Given exercise
Copy the rows from the line with "Screen dimensions: 499x360" up to and including the line with "click(x=330, y=69)", character for character.
========================
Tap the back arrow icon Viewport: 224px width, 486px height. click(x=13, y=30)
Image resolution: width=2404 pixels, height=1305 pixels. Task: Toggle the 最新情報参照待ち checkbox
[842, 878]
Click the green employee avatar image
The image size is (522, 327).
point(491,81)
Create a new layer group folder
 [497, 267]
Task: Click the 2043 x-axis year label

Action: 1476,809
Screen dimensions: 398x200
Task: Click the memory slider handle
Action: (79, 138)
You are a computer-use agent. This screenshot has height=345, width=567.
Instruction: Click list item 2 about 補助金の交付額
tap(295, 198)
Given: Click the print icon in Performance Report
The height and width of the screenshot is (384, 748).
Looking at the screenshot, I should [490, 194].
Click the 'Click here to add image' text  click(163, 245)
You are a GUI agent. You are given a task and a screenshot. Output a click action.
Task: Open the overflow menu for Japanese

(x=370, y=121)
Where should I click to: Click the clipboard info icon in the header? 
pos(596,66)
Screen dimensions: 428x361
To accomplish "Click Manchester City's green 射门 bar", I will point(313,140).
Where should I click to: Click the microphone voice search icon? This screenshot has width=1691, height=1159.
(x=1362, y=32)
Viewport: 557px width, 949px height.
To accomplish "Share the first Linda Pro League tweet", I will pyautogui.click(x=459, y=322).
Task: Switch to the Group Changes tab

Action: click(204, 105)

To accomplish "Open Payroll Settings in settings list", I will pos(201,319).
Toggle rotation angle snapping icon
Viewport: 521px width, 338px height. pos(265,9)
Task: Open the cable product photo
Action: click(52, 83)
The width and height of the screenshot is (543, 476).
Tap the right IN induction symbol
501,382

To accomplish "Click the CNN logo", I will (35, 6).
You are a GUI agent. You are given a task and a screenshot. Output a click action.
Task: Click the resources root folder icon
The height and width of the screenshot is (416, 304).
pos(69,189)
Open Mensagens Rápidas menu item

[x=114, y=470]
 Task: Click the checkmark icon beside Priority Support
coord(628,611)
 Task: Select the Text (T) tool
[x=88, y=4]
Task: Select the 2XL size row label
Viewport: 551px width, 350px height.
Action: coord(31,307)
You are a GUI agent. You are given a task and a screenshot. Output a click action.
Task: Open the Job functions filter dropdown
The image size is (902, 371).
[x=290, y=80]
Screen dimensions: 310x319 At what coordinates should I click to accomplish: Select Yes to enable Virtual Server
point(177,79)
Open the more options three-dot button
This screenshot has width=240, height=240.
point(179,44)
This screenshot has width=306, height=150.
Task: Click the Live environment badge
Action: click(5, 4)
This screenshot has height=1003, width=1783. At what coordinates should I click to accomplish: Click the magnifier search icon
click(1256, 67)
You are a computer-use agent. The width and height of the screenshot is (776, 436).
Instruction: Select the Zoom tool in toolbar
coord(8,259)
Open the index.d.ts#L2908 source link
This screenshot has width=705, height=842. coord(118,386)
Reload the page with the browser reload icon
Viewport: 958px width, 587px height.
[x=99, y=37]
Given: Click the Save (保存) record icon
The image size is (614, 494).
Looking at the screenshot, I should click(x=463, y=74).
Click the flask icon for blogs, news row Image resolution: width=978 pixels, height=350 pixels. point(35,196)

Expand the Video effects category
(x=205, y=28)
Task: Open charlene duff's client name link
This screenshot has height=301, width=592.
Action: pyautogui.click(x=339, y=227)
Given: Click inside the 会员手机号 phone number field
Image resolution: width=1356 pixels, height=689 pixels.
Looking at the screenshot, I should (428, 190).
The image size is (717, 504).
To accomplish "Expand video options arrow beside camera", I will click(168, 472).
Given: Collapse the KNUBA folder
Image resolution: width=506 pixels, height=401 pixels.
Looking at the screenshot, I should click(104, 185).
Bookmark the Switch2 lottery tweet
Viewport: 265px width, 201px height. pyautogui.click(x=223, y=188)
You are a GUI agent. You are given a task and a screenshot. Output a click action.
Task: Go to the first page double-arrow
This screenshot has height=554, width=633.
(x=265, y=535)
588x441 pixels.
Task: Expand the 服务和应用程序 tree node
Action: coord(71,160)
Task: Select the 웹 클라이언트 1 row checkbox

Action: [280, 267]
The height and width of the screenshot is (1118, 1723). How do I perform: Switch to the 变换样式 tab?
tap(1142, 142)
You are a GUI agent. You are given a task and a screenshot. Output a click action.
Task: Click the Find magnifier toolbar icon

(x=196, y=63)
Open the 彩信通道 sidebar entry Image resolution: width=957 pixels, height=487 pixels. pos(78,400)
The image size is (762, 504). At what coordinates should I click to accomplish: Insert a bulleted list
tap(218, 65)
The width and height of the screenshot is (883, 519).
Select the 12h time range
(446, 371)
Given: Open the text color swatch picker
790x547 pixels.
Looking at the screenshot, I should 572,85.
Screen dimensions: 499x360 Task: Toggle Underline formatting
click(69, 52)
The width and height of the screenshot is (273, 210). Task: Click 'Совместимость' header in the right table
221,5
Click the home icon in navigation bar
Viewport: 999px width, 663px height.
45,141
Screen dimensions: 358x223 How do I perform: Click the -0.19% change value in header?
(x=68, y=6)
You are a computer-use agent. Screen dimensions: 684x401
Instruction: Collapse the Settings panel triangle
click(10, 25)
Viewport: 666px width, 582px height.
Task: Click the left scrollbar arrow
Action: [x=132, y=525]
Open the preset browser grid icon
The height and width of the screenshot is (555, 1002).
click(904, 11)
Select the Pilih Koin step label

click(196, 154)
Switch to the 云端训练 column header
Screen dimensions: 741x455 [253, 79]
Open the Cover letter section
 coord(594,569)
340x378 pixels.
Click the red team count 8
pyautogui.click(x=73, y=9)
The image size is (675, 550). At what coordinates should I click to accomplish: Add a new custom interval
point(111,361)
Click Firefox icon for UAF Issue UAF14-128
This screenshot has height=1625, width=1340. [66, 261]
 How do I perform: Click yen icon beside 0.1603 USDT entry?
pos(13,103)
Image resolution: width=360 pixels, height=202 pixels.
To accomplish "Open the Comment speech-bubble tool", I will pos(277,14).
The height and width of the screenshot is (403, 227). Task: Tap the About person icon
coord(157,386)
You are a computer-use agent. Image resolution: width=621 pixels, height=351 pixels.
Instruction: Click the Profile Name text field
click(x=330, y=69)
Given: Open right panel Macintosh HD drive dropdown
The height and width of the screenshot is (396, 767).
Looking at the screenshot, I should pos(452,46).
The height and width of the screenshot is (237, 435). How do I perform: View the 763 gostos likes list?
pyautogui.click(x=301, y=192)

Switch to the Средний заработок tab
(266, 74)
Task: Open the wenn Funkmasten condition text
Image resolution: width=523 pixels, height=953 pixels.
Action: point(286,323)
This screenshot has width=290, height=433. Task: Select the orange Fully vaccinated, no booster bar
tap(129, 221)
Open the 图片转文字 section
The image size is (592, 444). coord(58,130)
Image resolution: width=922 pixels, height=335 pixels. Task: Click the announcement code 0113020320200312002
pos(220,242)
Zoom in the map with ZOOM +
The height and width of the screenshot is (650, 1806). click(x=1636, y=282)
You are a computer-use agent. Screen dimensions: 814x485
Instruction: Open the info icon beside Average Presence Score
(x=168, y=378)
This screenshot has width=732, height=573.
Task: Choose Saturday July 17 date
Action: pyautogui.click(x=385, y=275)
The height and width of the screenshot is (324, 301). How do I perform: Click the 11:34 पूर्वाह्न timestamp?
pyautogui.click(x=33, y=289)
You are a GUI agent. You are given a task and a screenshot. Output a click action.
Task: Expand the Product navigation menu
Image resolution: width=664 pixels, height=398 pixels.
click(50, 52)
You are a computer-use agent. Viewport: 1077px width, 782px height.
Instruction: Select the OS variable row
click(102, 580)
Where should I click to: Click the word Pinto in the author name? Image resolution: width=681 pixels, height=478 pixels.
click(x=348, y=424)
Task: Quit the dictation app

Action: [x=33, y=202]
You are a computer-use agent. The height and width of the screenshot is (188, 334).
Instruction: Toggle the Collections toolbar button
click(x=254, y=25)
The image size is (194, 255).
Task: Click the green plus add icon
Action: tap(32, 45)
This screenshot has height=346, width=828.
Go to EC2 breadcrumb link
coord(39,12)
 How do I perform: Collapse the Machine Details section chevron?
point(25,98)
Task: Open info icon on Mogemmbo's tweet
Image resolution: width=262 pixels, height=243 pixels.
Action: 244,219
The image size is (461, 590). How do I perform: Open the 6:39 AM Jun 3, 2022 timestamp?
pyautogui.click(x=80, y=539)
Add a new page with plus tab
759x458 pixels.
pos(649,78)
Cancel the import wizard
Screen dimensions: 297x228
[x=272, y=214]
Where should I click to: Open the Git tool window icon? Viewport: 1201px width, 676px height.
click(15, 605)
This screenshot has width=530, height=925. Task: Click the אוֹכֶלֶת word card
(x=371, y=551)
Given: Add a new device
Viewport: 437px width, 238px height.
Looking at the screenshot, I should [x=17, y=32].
========================
Result
Screen dimensions: 499x360 Task: Toggle Underline formatting
click(69, 52)
The width and height of the screenshot is (273, 210). Task: Click 'Совместимость' header in the right table
221,5
Click the home icon in navigation bar
Viewport: 999px width, 663px height.
45,141
Screen dimensions: 358x223 How do I perform: Click the -0.19% change value in header?
(x=68, y=6)
You are a computer-use agent. Screen dimensions: 684x401
Instruction: Collapse the Settings panel triangle
click(10, 25)
Viewport: 666px width, 582px height.
Task: Click the left scrollbar arrow
Action: [x=132, y=525]
Open the preset browser grid icon
The height and width of the screenshot is (555, 1002).
click(904, 11)
Select the Pilih Koin step label

click(196, 154)
Switch to the 云端训练 column header
Screen dimensions: 741x455 [253, 79]
Open the Cover letter section
 coord(594,569)
340x378 pixels.
Click the red team count 8
pyautogui.click(x=73, y=9)
The image size is (675, 550). At what coordinates should I click to accomplish: Add a new custom interval
point(111,361)
Click Firefox icon for UAF Issue UAF14-128
This screenshot has height=1625, width=1340. [66, 261]
 How do I perform: Click yen icon beside 0.1603 USDT entry?
pos(13,103)
Image resolution: width=360 pixels, height=202 pixels.
To accomplish "Open the Comment speech-bubble tool", I will pos(277,14).
The height and width of the screenshot is (403, 227). Task: Tap the About person icon
coord(157,386)
You are a computer-use agent. Image resolution: width=621 pixels, height=351 pixels.
Instruction: Click the Profile Name text field
click(x=330, y=69)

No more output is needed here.